There is a slight twisting action in the torso: wrap the length of the spine from root to crown to address the straight leg fully. There can be a tendency for the hips or low belly to face a 45° angle between the femurs, which should be avoided. This is not a posture dedicated to twisting; a ‘counter-twist’ is simply needed to keep facing straight forward.

Principles of Forward Folding:

Vinyasa of the Pose

From Sat, jump through and land in Dandasana.

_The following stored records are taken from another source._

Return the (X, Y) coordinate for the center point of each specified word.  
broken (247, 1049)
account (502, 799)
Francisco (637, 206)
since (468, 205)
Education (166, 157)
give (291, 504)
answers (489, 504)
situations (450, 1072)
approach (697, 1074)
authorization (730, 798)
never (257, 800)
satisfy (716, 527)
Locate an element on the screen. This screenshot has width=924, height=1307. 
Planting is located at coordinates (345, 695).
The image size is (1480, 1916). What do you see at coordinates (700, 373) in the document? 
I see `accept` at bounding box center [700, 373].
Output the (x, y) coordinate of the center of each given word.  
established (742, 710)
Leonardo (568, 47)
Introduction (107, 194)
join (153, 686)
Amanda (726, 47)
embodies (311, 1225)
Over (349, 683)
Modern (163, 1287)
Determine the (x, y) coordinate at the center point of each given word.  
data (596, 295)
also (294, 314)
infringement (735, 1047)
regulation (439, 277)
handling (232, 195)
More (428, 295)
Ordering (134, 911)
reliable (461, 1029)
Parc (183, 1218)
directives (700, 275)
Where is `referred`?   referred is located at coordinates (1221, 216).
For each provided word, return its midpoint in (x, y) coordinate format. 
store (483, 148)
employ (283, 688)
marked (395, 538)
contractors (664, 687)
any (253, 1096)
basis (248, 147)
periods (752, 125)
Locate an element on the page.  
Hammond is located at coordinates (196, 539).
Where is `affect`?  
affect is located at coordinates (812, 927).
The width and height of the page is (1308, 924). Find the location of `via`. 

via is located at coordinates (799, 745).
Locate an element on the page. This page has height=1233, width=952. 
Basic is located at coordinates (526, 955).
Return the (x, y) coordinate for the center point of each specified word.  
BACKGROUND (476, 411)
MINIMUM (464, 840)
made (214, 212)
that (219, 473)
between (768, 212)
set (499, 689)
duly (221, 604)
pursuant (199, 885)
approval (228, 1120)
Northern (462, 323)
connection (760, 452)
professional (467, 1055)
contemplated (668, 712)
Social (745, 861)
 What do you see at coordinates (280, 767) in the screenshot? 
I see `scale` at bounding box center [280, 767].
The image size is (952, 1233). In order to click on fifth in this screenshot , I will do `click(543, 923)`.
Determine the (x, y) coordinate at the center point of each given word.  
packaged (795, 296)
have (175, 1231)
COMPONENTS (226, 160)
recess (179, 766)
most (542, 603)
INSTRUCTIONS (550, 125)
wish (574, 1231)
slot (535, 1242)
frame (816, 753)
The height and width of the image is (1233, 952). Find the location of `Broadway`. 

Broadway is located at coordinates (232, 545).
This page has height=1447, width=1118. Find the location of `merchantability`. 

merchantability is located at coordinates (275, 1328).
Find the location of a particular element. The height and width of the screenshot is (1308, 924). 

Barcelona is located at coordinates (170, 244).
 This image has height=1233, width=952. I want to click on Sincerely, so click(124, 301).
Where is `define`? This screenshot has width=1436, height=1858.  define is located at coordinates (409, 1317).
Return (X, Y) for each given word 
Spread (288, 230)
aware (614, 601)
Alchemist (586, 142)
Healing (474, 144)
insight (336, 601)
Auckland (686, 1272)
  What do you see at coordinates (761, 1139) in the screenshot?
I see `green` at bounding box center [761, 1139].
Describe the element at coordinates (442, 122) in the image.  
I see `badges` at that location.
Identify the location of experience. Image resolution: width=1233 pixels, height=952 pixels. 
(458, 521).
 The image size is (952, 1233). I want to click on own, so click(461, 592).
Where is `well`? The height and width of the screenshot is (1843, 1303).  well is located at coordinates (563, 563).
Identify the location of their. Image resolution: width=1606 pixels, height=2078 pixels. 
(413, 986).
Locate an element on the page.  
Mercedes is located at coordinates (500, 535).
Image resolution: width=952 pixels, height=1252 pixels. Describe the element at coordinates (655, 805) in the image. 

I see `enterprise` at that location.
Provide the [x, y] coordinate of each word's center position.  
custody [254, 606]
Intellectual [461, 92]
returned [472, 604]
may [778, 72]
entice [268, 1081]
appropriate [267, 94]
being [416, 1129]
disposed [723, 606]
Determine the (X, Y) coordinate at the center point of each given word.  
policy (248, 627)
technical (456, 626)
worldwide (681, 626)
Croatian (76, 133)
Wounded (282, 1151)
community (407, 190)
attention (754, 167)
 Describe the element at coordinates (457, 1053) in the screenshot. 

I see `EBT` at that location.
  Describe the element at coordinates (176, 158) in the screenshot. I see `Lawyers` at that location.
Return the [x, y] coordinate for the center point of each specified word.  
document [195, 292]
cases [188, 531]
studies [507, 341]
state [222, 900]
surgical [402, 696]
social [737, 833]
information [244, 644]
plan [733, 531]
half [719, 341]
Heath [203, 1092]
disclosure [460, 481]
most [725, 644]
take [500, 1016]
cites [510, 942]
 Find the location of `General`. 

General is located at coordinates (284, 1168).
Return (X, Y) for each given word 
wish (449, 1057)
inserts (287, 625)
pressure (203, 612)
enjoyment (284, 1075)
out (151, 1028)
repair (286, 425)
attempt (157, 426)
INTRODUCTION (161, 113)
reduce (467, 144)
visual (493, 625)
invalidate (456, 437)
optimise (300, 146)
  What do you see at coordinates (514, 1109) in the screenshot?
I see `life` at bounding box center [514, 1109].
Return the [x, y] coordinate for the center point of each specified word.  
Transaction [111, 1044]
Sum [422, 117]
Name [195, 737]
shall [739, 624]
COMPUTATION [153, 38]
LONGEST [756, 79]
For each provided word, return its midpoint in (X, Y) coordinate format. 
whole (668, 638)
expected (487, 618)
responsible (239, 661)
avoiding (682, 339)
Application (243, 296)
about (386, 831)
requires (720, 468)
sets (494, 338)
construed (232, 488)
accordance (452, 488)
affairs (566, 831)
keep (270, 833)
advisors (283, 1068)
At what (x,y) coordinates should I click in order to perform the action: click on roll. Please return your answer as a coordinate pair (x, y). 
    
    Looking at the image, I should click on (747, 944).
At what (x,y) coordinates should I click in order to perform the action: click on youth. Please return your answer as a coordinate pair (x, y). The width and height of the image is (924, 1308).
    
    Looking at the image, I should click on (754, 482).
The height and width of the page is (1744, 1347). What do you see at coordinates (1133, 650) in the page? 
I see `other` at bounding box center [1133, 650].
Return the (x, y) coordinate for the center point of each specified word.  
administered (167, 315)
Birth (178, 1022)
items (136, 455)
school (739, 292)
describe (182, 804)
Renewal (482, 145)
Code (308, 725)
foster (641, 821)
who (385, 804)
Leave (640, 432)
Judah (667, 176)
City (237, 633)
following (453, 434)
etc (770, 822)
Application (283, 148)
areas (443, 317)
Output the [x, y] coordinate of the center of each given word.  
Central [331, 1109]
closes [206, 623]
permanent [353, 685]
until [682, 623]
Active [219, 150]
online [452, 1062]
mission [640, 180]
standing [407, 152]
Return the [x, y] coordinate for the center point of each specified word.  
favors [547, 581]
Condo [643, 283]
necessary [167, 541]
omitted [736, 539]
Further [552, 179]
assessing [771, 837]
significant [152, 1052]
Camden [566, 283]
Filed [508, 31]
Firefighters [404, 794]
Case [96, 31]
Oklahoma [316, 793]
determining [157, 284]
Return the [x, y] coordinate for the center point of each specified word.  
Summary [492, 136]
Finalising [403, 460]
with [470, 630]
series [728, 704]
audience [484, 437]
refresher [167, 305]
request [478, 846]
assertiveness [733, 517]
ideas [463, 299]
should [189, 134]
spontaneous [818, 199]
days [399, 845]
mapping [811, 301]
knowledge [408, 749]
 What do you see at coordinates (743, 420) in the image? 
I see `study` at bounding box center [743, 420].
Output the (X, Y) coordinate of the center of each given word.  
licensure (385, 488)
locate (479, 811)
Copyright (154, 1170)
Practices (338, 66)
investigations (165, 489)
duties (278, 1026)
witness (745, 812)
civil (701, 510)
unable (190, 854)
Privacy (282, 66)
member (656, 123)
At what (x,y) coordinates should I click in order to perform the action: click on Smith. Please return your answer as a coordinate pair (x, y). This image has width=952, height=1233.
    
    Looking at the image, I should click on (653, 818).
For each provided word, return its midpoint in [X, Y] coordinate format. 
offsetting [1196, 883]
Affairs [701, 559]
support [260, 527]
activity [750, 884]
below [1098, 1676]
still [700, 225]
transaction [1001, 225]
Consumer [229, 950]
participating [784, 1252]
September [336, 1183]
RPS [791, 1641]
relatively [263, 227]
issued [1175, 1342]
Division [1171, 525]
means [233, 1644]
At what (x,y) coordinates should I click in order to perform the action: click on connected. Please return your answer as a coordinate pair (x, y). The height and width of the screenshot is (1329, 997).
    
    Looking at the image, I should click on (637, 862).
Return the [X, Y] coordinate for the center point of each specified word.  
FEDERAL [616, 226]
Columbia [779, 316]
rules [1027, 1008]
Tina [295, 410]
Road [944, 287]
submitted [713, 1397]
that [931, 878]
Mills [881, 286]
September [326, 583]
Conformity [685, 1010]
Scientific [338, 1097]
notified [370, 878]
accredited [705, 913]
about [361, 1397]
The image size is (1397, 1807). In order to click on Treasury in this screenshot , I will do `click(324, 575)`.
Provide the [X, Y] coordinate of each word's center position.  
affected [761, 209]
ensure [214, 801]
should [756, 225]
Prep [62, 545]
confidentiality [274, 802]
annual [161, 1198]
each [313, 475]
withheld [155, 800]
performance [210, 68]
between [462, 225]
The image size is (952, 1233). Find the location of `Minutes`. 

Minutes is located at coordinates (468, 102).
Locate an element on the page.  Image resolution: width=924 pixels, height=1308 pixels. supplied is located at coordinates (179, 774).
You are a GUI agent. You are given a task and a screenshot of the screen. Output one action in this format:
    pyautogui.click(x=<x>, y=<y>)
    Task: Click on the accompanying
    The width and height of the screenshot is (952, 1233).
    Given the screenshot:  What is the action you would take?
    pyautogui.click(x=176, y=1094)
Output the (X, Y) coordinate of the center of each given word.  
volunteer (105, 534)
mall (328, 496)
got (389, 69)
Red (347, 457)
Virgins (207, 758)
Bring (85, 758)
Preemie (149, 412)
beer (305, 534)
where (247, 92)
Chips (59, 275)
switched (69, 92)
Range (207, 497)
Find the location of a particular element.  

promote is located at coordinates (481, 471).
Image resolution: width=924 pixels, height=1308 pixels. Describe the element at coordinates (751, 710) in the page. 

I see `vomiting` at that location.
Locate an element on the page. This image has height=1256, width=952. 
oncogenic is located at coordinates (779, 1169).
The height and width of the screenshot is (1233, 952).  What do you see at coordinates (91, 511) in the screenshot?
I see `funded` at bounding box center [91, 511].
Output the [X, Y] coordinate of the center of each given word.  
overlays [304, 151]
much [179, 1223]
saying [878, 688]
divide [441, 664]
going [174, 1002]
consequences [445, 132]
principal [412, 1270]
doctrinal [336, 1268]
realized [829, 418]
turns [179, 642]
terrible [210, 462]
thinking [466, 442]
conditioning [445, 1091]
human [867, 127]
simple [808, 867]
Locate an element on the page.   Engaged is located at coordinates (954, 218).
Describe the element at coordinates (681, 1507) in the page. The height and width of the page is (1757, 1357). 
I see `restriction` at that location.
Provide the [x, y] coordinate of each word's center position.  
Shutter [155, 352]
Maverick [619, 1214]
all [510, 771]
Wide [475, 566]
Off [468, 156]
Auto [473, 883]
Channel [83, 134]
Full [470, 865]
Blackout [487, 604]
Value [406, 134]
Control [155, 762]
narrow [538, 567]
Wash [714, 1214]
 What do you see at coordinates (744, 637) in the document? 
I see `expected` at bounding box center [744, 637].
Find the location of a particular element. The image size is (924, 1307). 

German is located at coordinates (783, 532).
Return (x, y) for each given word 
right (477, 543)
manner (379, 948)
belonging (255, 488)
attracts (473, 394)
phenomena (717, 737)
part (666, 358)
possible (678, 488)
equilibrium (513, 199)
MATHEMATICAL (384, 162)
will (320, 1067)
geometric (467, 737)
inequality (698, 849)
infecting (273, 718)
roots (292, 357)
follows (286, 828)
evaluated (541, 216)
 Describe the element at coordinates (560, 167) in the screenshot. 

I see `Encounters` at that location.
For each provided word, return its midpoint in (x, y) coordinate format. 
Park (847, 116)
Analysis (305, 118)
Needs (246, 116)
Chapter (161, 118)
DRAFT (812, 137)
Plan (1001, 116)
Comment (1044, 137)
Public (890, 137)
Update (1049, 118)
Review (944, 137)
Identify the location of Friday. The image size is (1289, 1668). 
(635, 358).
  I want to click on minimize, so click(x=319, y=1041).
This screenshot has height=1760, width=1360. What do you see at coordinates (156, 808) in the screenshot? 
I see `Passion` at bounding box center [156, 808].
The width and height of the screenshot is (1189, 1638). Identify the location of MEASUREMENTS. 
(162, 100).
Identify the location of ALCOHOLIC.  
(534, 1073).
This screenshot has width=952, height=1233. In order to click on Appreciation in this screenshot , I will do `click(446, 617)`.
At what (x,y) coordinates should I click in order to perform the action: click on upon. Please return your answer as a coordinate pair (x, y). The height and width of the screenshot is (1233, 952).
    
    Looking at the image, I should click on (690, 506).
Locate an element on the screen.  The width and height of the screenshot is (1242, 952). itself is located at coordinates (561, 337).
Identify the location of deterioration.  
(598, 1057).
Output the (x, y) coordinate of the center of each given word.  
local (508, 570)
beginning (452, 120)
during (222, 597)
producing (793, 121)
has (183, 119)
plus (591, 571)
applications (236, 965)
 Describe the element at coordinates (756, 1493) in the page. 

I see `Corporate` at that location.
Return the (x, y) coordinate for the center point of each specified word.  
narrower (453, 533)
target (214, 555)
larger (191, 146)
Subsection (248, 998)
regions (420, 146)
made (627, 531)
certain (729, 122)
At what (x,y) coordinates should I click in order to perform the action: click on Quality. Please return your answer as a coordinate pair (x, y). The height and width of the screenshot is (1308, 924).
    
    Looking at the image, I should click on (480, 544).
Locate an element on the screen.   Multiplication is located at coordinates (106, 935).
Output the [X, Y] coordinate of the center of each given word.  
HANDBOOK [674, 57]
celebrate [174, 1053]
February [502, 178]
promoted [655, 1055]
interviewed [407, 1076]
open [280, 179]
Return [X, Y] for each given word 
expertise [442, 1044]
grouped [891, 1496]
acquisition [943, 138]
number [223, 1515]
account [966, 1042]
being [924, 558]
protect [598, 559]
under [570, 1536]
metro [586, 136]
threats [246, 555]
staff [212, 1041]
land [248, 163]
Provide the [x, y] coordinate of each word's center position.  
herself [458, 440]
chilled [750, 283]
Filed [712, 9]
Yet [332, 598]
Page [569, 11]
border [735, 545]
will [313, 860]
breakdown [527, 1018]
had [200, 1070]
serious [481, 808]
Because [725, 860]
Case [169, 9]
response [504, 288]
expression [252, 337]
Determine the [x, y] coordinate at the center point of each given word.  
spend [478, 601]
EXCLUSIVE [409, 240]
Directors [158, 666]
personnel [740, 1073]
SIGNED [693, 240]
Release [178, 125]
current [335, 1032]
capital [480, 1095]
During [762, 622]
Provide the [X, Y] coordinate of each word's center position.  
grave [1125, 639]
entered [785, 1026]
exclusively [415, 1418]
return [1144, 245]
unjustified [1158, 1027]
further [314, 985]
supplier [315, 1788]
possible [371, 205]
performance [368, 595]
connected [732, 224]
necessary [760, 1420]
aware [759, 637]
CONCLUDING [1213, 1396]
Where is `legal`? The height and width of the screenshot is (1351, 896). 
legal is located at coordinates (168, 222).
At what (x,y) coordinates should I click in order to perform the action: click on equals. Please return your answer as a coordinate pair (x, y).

Inhale, bend both knees slightly. Cross your right leg, so that the shin is perpendicular to the front edge of your mat. Use your hands to lift your body slightly, and sit on the heel. At this point, the top of the foot is fully on the floor and the toes are pointing out from under the left hip. The heel should be in contact with the perineum. Straighten your left leg. Reach your hands upwards, and lengthen your torso.*

Exhale, fold forward and, holding your right wrist, place the hands against the sole of the left foot with the palms facing away from you.**

Inhale and reset, tugging with the strength of the shoulders to pull the chest through the arms, straightening the spine.

Janu Sirsasana B Reset

Exhale, fold forward fully. This is the state of Janu Sirsasana B; hold for five breaths.

Janu Sirsasana B

Inhale, sit up and release both hands, placing them to the sides of the hips. Lift your hips slightly, and move your hips back to come off the right foot.

Exhale, jump back and take vinyasa.***

Repeat for the second side.

*Sometimes it is taught that the right toes should be pointed straight forward, towards the front of the mat, however I find this less helpful in encouraging the internal rotation of the femur, flexion of the knee. It also tends to feel unbalanced, since there is no support beneath the left hip.

**Binding the wrist is the preferred method. Alternatives are listed below; if you can hold the wrist, bend the elbows more and more as you gain flexibility to help the torso lengthen.

***Traditionally, vinyasa is taken between sides of asymmetrical postures. If you’re just starting out and building stamina, or have time constraints and require a faster practice, the vinyasa between sides may be omitted


If the hamstrings feel quite tight, or if you’re unable to sit up straight (the spine is rounding), place a blanket or block beneath the hips. Add additional support if necessary until both the legs and spine can be straightened.

If reaching the toes is challenging or makes you feel crunched, use a strap or towel. Pull the strap with your arms, resist with your feet. This will allow you to feel the interplay between the actions of the arms and the legs that allows the spine to lengthen and the chest to remain full. Otherwise, if you strain yourself to reach the toes, you will likely not be able to find or appreciate the subtleties of the posture. Alternatively, reach to the shin (but do the same pulling action) instead of using a prop.

If you have had knee injury or surgery, and/or feel a pinching sensation when the knee is closed fully in this way, place a rolled up washcloth or piece of fabric behind the knee. When you squeeze the cloth with your knee, the bones of the femur and tibia will be held slightly apart. In the majority of cases, this alleviates or eliminates any pinching sensation or pain. The more severe the injury, the greater amount of cloth should be used. The support can be reduced over time as the joint heals. It’s also helpful when recovering from a knee injury to sit up higher using blankets. If none of these suggestions help, keep practicing Janu Sirsasana A variation and other related poses before integrating this posture.

If your bent knee doesn’t touch the ground, you might find it helpful to place a block under the leg so you can find the sensation of pressing down through the leg.


Take the time to figure out how to find the correct—and comfortable—alignment.

Twisting only the upper body or head towards the straight leg shows that the belly and hips are ‘dead,’ or not involved in the pose. Make sure to move from the very low belly.